Aerial view of the excavations at Tel Es-Sakan shows houses dating to 2600-2300 B.C., left, and fortifications from the late fourth millennium B.C, south of Gaza City. (Pierre de Miroschedji/Palestinian Department of Antiquities, via AP

The oldest documented Egyptian walled city, Tell Es-Sakan, was found by accident in Gaza in 1988, during deep trenching for the foundations for several high-rise buildings. Construction was halted for archaeological teams to begin excavation. French and Palestinian archeologists Pierre de Miroschedji and Mouin Sadeq discovered the remnants of a Canaanite/Egyptian city that existed over 4,500 years ago – before the pharaohs came to power and 1,000 years prior to the pyramids. The find “profoundly changed [the] understanding of the relations between the Southern Levant and Egypt in the early periods.” reported archeologist Pierre de Miroschedji on The Palestine Exploration Fund website.

Tell Es-Sakan – the city’s name literally means “hill of ash” due to the amount of ash found in the excavations – was occupied in several phases. The first stage was clearly Egyptian, as evidenced by the abundance of Egyptian pottery found on site, and was possibly an outlier Egyptian colony in what was then the region of Levant.  When relations between Levant and Egypt changed, sometime at the beginning of the 3rd millennium BCE, Egypt abandoned the city.
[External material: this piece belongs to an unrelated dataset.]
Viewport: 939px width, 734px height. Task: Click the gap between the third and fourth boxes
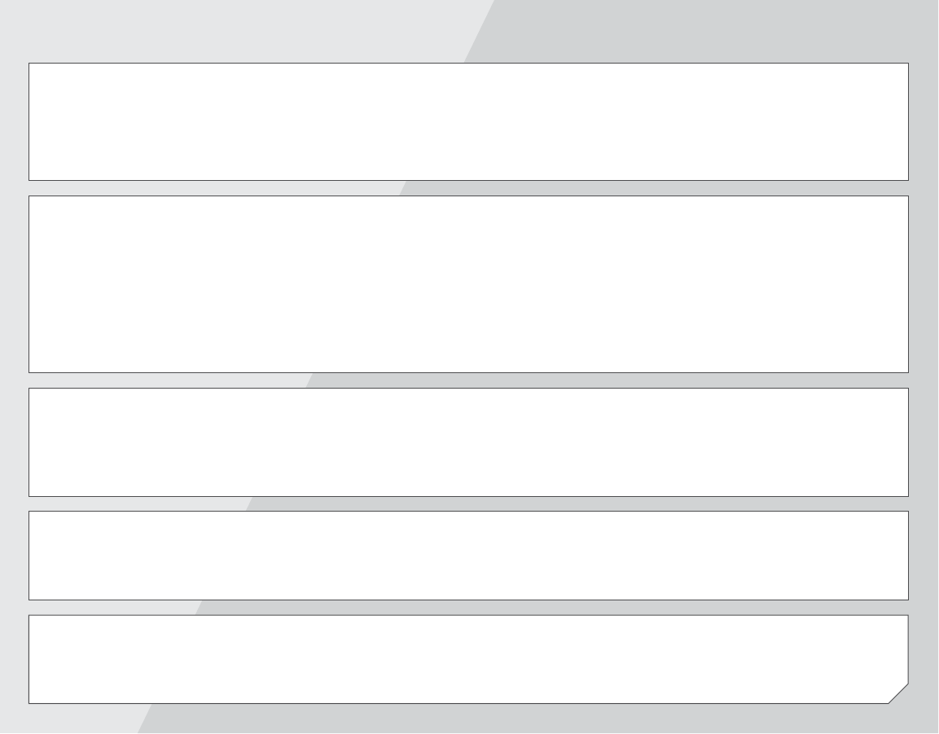tap(468, 504)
Later in the 3rd millennium, Tell Es-Sakan became a Canaanite city-state. The site was strategically located at the waterway of Wadi Ghazzeh, at the point where it empties into the Mediterranean. The Canaanites transformed Tell Es-Sakan into a heavily fortified trade city at the juncture of Arabia, Egypt and Canaan. The city is thought to be the precursor of Tall al-Ajjul, a later Canaanite city in the same area where a large hoard of Bronze Age gold jewelry was found during excavations in the early 1930s. The Tall was most likely abandoned due to a shift in the flow of Wadi Ghazzeh.

The site’s contemporary history in bound up with current political conflicts. In 2002, the future of Tell Es-Sakan was in jeopardy as a result of fighting at the nearby settlement of Netzarim between Palestinians and Israelis. Excavation was halted due to security concerns and never resumed. In 2005, Israel withdrew from the Gaza strip.

The Islamist group Hamas gained political power and drove out the Palestinian Authority by 2007. Unlike other Middle Eastern sites, destroyed on ideological grounds, Tell Es-Sakan was subject to economic and administrative threats. Land is at a premium in the Gaza strip, so in the years since 2007, multiple archeological sites – ancient mosques, churches, temples, palaces, and mosaic remains – were commandeered for the development of military installations, universities, and housing. Despite its historical importance, and the amount of excavation still needed to reveal the details of its history, in 2009, Hamas also began to tear apart Tell Es-Sakan. This dismantling began with a university expansion that destroyed the site’s Western and Northern facades.

During the three wars between Hamas and Israel, displaced persons set up dwellings on the Eastern side, further destroying the ancient city. According to Fares Akram at the Associated Press, the deathblow came for the Southern side of Tell Es-Sakan when Hamas authorities gave the land as compensation to some of its senior employees who had only received partial salaries for their work due to Hamas’s lack of funds.

Bulldozers moved in, in early August, for the latest assault to the site. Archeologists, UNESCO representatives and Hamas’s own director of antiquities for the Ministry of Tourism and Antiquities, Aamal Abu Rida, expressed shock and confusion. The Tell is, at least on paper, a protected archeological site and this latest development means the complete destruction and the entire historical record lost to history. UNESCO representative Junaid Sorosh-Wali told the Associated Press that what happened was “disastrous for the archaeology and cultural heritage in Palestine.” The Land Authority was too powerful to challenge, and archeology takes a low priority

Other heritage sites in Gaza are under similar pressures. The remains of a Byzantine church, located in 2016, are said to have already been destroyed, and the site of the St. Hilarion monastery, where important mosaics remain, has been used as a dumping ground for nearby building construction.